_Extrait source_

⟨

Diagnostic du canal carpien : EMG, examens et parcours complet

Vous suspectez un syndrome du canal carpien ? Le diagnostic repose sur un parcours bien défini combinant examen clinique, tests spécifiques et examens complémentaires. En tant que kinésithérapeute DE et ostéopathe, je vous guide pas à pas dans ce parcours diagnostique pour que vous sachiez exactement à quoi vous attendre.

L’examen clinique : première étape essentielle

Votre médecin commencera par un interrogatoire détaillé sur vos symptômes. Les fourmillements dans les doigts, leur horaire (surtout nocturne), les facteurs déclenchants et l’ancienneté des troubles sont des éléments clés. L’examen physique évalue la sensibilité des doigts, la force de la pince pouce-index, et recherche une éventuelle atrophie musculaire à la base du pouce.

Les tests cliniques de référence

Plusieurs tests cliniques spécifiques permettent d’orienter le diagnostic. Le test de Phalen consiste à maintenir les poignets en flexion maximale pendant 60 secondes : l’apparition de fourmillements dans le territoire du nerf médian est un signe positif. Le signe de Tinel se recherche en percutant légèrement le canal carpien au poignet : des décharges électriques dans les doigts confirment l’irritation du nerf.

L’électromyogramme (EMG) : l’examen de référence

L’EMG, ou électroneuromyogramme (ENMG), est l’examen clé du diagnostic. Il mesure la vitesse de conduction du nerf médian à travers le canal carpien et détecte un éventuel ralentissement indiquant une compression. L’examen dure environ 20 à 30 minutes et comprend deux parties : l’étude de la conduction nerveuse (par stimulation électrique) et l’analyse de l’activité musculaire (par aiguille fine dans le muscle thénarien).

Interprétation des résultats de l’EMG

Les résultats sont classés en trois stades de sévérité. Le stade léger montre un ralentissement sensitif isolé : le nerf transmet encore bien les informations, mais avec un léger retard. Le stade modéré associe un ralentissement sensitif et moteur. Le stade sévère révèle une perte d’amplitude des réponses nerveuses et des signes de dénervation musculaire, indiquant une souffrance avancée du nerf.

Imagerie complémentaire

L’échographie du canal carpien est de plus en plus utilisée. Elle permet de visualiser le nerf médian, de mesurer sa surface de section (augmentée en cas de compression) et de rechercher des causes anatomiques (kyste, tumeur, anomalie tendineuse). L’IRM est rarement nécessaire mais peut être utile dans les cas atypiques.

Diagnostics différentiels

Le parcours diagnostique inclut l’élimination d’autres pathologies pouvant mimer le canal carpien. Une cervicobrachialgie d’origine cervicale, une pathologie articulaire du poignet, un syndrome de la loge de Guyon ou une neuropathie périphérique doivent être recherchés systématiquement.

Après le diagnostic : quelles options ?

Une fois le diagnostic confirmé et la sévérité évaluée, votre médecin vous orientera vers le traitement le plus adapté. Pour les formes légères à modérées, le traitement conservateur associant attelle, kinésithérapie et adaptation ergonomique est privilégié. Pour les formes sévères, l’intervention chirurgicale peut être proposée d’emblée.

Avertissement médical : Cet article est rédigé à titre informatif par Cyril Capela, kinésithérapeute DE et ostéopathe. Il ne se substitue pas à un diagnostic médical. Consultez votre médecin pour un bilan personnalisé.

⟩

_Données de l'exercice_
⟨

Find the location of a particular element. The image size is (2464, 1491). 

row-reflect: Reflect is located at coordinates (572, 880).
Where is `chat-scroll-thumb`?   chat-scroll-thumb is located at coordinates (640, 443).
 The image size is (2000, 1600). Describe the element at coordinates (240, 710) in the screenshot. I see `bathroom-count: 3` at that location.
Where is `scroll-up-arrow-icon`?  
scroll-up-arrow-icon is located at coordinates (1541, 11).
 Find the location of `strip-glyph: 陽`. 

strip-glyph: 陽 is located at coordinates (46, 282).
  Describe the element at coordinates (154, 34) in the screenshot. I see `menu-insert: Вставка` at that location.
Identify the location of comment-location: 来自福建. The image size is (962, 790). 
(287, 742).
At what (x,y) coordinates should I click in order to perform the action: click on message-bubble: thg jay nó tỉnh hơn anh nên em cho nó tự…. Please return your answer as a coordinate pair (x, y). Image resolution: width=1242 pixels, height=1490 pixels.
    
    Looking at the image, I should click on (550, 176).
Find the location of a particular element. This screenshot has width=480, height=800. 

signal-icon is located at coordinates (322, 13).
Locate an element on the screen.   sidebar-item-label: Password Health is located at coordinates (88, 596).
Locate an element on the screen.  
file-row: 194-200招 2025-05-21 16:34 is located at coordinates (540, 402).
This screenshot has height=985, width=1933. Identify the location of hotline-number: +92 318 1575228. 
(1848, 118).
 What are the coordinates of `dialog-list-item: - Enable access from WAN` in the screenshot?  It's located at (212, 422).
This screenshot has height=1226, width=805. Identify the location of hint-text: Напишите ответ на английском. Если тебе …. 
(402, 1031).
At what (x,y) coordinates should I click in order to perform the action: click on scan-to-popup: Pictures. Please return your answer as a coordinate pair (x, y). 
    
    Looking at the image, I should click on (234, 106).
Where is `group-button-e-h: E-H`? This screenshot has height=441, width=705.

⟩

_Consigne_
Pouvez-vous recopier mot pour mot, dans l'extrait sur le diagnostic du canal carpien, tout ce qui va de « L’EMG, ou électroneuromyogramme » jusqu'à « avancée du nerf. » ?

_Réponse attendue_
L’EMG, ou électroneuromyogramme (ENMG), est l’examen clé du diagnostic. Il mesure la vitesse de conduction du nerf médian à travers le canal carpien et détecte un éventuel ralentissement indiquant une compression. L’examen dure environ 20 à 30 minutes et comprend deux parties : l’étude de la conduction nerveuse (par stimulation électrique) et l’analyse de l’activité musculaire (par aiguille fine dans le muscle thénarien).

Interprétation des résultats de l’EMG

Les résultats sont classés en trois stades de sévérité. Le stade léger montre un ralentissement sensitif isolé : le nerf transmet encore bien les informations, mais avec un léger retard. Le stade modéré associe un ralentissement sensitif et moteur. Le stade sévère révèle une perte d’amplitude des réponses nerveuses et des signes de dénervation musculaire, indiquant une souffrance avancée du nerf.